■ Artículo ■
/---
El viaje del Presidente George W. Bush a Europa la semana pasada ha sido revelador en más de un sentido, además de que entraña importantes lecciones para nosotros. En Europa, Bush fue recibido entre manifestaciones públicas —algunas agresivas y desafiantes— y fuertes sermones pronunciados por algunos líderes europeos. La dinámica que ahí se desarrolló no puede sernos ajena, pues en alguna medida evidenció los espacios y parámetros que existen para avanzar nuestra propia agenda con Washington.
Las manifestaciones, a veces agresivas y violentas, con motivo de la visita de un mandatario norteamericano a Europa no son nuevas. Basta recordar los tiempos de Vietnam. Lo característico en las recientes, las que acompañaron al presidente Bush en su viaje por el viejo continente, fue el mensaje duro pero lo pacífico de su estilo en la mayoría de ellas. Algunos protestaban por la negativa de la administración Bush a suscribir el Protocolo de Kyoto en materia ambiental, en tanto que otros reprobaban su política hacia Medio Oriente. El discurso de los políticos europeos, por su parte, tenía un tono y significado muy distintos. Un primer mensaje, quizá el más difícil de transmitir al presidente de una nación que recientemente sufrió uno de los mayores ataques terroristas de la historia moderna, fue el que no se puede juzgar todo a la luz del terrorismo. Uno tras otro de los mandatarios coincidieron en que los ataques terroristas cambiaron al mundo, pero que no podían constituirse en el leitmotiv de todas las acciones de un gobierno, ni el criterio para actuar en conflictos como el árabe-israelí, tema por el cual los europeos y los norteamericanos han chocado sistemáticamente en los últimos meses.
Desde la perspectiva europea, el terrorismo ha sido una realidad cotidiana por décadas aunque, por supuesto, nunca ha sido tan brutal y vistoso como el del 11 de septiembre pasado. Por años, el Ejército Republicano Irlandés causó estragos permanentes en la vida de los ingleses y la eta no ceja en su esfuerzo por diezmar al gobierno español. Sin embargo, nada de eso ha impedido que los respectivos gobiernos sigan funcionando de manera normal. Los europeos fueron claros y llanos en su mensaje: por graves que hayan sido los ataques, la política exterior norteamericana no debe adoptar el maniqueísmo intolerante que todo lo reduce a una definición del bien y el mal, de mis amigos y mis enemigos.
\---
■ Tarea asignada 1 ■
Extrae del artículo sobre el viaje de Bush a Europa el fragmento comprendido entre "El viaje del" y "agenda con Washington.", ambos incluidos.
■ Tarea asignada 2 ■
Según el artículo sobre el viaje de Bush a Europa, ¿qué acuerdo ambiental se negó a suscribir la administración Bush?
■ Tarea asignada 3 ■
Prosigue el artículo sobre el viaje de Bush a Europa a partir de su última oración.

■ Extractos de ítems ■
/---
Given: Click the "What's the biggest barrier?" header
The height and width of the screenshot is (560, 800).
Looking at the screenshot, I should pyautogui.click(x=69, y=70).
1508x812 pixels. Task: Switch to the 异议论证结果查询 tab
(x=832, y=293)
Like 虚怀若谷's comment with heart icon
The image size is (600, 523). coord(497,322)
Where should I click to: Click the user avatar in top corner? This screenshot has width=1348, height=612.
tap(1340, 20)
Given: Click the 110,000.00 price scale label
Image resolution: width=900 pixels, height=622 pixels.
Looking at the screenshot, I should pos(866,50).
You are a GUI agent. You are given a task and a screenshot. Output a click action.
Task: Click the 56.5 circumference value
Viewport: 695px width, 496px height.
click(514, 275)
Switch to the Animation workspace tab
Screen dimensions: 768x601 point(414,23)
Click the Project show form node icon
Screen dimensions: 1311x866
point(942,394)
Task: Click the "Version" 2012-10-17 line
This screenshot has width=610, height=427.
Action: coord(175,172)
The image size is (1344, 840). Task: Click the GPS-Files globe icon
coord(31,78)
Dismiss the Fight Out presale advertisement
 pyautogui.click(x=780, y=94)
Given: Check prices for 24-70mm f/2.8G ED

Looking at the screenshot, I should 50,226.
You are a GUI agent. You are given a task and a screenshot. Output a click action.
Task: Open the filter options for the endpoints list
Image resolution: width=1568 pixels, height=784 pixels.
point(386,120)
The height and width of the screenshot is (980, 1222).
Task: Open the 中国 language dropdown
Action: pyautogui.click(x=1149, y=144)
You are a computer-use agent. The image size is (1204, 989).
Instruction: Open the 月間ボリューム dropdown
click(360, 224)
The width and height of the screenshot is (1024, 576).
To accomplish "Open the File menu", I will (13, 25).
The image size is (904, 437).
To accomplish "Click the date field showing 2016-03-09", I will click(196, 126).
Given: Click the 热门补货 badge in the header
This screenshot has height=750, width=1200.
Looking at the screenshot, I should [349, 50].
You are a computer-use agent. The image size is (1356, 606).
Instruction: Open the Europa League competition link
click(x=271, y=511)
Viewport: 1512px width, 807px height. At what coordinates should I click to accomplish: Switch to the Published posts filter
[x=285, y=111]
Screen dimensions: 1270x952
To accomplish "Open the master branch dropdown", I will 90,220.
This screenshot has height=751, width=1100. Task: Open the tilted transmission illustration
\---
■ Respuesta 1 ■
El viaje del Presidente George W. Bush a Europa la semana pasada ha sido revelador en más de un sentido, además de que entraña importantes lecciones para nosotros. En Europa, Bush fue recibido entre manifestaciones públicas —algunas agresivas y desafiantes— y fuertes sermones pronunciados por algunos líderes europeos. La dinámica que ahí se desarrolló no puede sernos ajena, pues en alguna medida evidenció los espacios y parámetros que existen para avanzar nuestra propia agenda con Washington.

■ Respuesta 2 ■
El Protocolo de Kyoto.

■ Respuesta 3 ■
Las diferencias y críticas no se limitan al tema del terrorismo, aunque éste fue un tema medular del discurso, toda vez que el presidente Bush lo ha convertido en el elemento central de su política exterior. En el camino, se externaron otros planteamientos igualmente conflictivos. El presidente Putin señaló que las quejas norteamericanas respecto a la transferencia de tecnología nuclear de Rusia hacia Irán deberían verse a la luz de similares transferencias por parte de Estados Unidos hacia Corea del Norte. Añadió que a los rusos les preocupa el desarrollo de misiles en Taiwán. Otros criticaron la política estadounidense hacia Irak, al argumentar que Siria podría ser incluida en el “eje del mal” definido por Bush, mientras Arabia Saudita, ese socio estratégico de Estados Unidos, estaba lejos de caracterizarse por ser una sociedad democrática y plural. Todos intentaron convencer al presidente de Estados Unidos de modificar el prisma que anima la política de la Casa Blanca hacia los palestinos. Para los europeos, los estadounidenses siempre están dispuestos a recurrir a las armas, cuando muchos de ellos perciben que la guerra no es solución a ninguno de los problemas que se pretenden resolver por ese medio. El colorido que emplearon los europeos para hacer sus críticas y comentarios puede bien entenderse como un intento por tratar de “educar” al presidente Bush, de aleccionarlo sobre un mundo mucho más complejo de lo que para ellos sugieren los slogans maniqueos, simplistas y peligrosos, tan socorridos por el mandatario norteamericano.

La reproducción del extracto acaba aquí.